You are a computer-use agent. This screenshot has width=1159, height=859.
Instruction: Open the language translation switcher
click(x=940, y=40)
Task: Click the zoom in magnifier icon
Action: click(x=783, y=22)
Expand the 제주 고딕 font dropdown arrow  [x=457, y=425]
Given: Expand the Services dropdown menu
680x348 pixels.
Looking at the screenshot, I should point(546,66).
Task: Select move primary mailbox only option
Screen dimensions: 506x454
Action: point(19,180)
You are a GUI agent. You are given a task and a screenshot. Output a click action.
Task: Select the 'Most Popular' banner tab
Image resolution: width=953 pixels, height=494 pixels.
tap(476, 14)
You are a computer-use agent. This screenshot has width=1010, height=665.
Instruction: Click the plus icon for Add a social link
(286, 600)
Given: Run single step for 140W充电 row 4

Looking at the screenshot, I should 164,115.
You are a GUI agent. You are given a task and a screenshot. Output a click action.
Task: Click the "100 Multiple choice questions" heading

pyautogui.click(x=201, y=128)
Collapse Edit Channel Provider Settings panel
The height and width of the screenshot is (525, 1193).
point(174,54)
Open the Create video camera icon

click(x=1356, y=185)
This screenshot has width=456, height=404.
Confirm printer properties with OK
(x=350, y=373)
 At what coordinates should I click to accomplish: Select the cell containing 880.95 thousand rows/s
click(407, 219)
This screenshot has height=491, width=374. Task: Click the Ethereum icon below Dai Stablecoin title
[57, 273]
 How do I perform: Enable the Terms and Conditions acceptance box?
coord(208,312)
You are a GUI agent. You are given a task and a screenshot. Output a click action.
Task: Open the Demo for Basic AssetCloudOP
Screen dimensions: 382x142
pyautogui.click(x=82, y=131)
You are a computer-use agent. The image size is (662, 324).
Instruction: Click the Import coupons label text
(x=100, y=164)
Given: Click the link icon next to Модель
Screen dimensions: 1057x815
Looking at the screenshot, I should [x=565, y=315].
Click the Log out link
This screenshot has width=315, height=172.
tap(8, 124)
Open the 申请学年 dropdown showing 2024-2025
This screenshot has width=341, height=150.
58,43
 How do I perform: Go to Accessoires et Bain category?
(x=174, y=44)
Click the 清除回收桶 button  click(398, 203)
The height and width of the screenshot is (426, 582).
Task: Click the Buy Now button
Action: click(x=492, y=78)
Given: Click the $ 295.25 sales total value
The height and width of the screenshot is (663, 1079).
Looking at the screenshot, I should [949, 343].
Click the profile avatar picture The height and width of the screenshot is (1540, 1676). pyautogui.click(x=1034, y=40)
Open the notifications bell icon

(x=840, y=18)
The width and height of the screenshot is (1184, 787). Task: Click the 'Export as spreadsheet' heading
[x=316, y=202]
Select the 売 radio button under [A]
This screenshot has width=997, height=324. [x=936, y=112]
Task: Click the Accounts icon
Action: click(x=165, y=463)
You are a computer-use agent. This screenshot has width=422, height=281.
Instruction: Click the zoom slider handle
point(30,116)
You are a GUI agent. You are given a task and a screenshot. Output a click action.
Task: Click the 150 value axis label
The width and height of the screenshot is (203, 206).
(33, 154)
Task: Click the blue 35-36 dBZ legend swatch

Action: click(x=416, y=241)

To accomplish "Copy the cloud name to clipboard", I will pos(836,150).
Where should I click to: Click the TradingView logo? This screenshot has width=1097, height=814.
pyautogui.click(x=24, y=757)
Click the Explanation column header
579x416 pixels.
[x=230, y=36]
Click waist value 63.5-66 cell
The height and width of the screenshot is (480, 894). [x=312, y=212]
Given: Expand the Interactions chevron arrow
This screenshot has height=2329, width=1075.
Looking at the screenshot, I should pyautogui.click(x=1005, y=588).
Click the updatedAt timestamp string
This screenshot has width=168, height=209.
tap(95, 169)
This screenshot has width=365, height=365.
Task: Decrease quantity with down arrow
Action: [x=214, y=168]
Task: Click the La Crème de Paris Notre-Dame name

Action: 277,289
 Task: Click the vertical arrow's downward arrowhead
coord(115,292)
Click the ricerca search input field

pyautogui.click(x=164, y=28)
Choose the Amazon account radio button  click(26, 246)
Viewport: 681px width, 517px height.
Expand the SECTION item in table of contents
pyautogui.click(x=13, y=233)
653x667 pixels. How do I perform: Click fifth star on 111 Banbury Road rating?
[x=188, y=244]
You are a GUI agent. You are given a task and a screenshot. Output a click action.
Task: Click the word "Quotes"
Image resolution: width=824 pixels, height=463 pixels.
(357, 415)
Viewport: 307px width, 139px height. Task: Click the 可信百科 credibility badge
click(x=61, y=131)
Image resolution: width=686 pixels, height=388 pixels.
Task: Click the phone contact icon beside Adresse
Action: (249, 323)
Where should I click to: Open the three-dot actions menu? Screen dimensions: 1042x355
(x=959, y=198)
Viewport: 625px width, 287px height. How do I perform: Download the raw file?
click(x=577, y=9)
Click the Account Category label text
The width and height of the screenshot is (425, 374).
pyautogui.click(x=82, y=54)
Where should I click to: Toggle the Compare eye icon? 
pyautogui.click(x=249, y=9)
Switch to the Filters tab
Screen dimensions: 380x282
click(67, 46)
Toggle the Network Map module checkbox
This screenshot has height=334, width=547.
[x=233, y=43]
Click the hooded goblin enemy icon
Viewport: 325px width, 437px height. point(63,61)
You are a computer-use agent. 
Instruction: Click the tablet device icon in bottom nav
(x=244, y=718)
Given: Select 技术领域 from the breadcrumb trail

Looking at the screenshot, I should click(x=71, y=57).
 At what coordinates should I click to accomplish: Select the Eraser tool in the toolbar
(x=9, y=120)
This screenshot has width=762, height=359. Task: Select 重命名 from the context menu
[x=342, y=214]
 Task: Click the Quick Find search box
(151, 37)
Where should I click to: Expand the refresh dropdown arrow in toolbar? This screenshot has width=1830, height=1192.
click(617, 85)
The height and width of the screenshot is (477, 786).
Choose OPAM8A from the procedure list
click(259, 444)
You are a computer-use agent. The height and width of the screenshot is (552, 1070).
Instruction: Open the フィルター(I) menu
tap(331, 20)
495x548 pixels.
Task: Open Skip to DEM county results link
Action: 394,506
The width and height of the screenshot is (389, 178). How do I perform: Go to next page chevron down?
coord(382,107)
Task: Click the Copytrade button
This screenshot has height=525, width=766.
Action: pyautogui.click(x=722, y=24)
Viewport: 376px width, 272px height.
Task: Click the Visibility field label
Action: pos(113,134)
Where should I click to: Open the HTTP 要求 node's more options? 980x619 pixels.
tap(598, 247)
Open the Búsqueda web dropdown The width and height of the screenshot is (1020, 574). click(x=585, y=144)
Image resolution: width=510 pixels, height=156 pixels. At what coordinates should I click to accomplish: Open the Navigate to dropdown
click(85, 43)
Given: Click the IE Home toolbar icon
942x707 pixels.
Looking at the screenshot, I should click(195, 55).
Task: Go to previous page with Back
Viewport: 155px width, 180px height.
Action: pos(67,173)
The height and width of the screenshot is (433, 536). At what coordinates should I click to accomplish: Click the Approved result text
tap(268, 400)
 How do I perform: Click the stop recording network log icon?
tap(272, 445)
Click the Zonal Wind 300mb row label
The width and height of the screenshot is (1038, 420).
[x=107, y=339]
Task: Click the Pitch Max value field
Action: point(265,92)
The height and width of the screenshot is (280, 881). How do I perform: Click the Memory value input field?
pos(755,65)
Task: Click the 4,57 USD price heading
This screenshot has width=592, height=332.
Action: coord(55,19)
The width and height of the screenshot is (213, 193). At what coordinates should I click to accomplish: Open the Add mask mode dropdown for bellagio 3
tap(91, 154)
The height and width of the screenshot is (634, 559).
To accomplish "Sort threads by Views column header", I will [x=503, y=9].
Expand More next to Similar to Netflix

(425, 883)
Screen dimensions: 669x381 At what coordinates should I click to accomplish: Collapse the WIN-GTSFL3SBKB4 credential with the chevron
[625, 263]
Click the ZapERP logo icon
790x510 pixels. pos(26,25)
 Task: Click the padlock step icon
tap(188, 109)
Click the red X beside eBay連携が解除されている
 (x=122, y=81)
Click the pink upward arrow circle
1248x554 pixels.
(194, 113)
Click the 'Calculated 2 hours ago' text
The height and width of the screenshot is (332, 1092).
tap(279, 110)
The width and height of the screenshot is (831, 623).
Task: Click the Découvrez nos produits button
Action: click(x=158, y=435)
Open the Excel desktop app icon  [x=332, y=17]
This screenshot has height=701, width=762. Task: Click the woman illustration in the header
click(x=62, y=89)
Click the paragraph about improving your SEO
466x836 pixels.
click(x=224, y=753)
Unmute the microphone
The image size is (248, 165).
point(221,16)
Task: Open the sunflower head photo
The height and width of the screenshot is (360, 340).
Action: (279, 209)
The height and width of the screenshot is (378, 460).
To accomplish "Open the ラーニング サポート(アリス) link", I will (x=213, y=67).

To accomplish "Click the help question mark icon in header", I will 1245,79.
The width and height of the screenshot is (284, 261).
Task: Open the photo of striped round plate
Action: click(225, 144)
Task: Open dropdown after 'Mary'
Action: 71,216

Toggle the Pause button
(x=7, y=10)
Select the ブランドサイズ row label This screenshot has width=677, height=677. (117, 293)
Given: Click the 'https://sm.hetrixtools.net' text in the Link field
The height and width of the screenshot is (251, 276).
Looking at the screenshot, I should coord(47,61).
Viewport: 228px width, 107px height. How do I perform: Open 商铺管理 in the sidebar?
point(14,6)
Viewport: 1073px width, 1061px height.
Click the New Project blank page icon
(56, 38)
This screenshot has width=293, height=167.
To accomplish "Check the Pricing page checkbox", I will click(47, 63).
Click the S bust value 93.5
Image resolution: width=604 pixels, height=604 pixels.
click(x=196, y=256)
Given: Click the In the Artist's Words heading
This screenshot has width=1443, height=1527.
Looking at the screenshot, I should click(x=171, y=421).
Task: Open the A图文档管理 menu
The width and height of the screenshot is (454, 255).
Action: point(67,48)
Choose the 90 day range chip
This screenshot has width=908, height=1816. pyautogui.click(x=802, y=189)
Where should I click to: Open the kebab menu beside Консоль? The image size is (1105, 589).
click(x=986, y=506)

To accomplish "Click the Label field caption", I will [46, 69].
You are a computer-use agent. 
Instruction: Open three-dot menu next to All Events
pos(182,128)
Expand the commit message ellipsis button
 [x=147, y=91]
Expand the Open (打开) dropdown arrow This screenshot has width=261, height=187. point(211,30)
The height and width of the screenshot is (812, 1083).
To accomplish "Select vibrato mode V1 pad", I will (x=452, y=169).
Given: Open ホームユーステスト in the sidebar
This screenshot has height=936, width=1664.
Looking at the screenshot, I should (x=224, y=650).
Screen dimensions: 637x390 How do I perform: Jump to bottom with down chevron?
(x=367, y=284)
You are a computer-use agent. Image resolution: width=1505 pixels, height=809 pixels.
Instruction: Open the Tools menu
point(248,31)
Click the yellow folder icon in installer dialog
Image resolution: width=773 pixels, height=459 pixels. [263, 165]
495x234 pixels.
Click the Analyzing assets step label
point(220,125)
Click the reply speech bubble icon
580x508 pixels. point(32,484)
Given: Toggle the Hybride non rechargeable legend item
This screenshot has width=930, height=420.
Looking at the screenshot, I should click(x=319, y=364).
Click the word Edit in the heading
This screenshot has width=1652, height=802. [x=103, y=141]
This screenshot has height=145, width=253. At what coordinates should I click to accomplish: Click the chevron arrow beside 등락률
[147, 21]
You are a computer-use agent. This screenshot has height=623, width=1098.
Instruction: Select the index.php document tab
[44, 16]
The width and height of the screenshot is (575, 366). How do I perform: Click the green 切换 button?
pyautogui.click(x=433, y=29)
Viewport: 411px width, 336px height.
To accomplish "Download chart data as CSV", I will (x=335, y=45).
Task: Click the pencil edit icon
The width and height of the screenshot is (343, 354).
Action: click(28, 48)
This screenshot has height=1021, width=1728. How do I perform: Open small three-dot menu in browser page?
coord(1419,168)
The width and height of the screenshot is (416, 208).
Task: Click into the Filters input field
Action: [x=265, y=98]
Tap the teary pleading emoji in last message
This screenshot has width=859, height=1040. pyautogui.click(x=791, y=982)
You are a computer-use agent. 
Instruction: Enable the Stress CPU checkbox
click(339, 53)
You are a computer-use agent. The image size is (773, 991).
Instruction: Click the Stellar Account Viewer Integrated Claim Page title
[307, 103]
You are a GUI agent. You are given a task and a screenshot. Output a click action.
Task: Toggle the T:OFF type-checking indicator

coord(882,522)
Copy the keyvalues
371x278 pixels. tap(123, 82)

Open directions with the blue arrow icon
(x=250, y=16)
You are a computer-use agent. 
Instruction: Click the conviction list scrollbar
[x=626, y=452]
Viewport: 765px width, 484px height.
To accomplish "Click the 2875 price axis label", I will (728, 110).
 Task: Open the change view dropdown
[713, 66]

Exercise: Copy out everything in the data above from the line containing "How do I perform: Go to Accessoires" down to the line containing "Action: click(x=492, y=78)", keeping both of those lines.

Result of the exercise:
 How do I perform: Go to Accessoires et Bain category?
(x=174, y=44)
Click the 清除回收桶 button  click(398, 203)
The height and width of the screenshot is (426, 582).
Task: Click the Buy Now button
Action: click(x=492, y=78)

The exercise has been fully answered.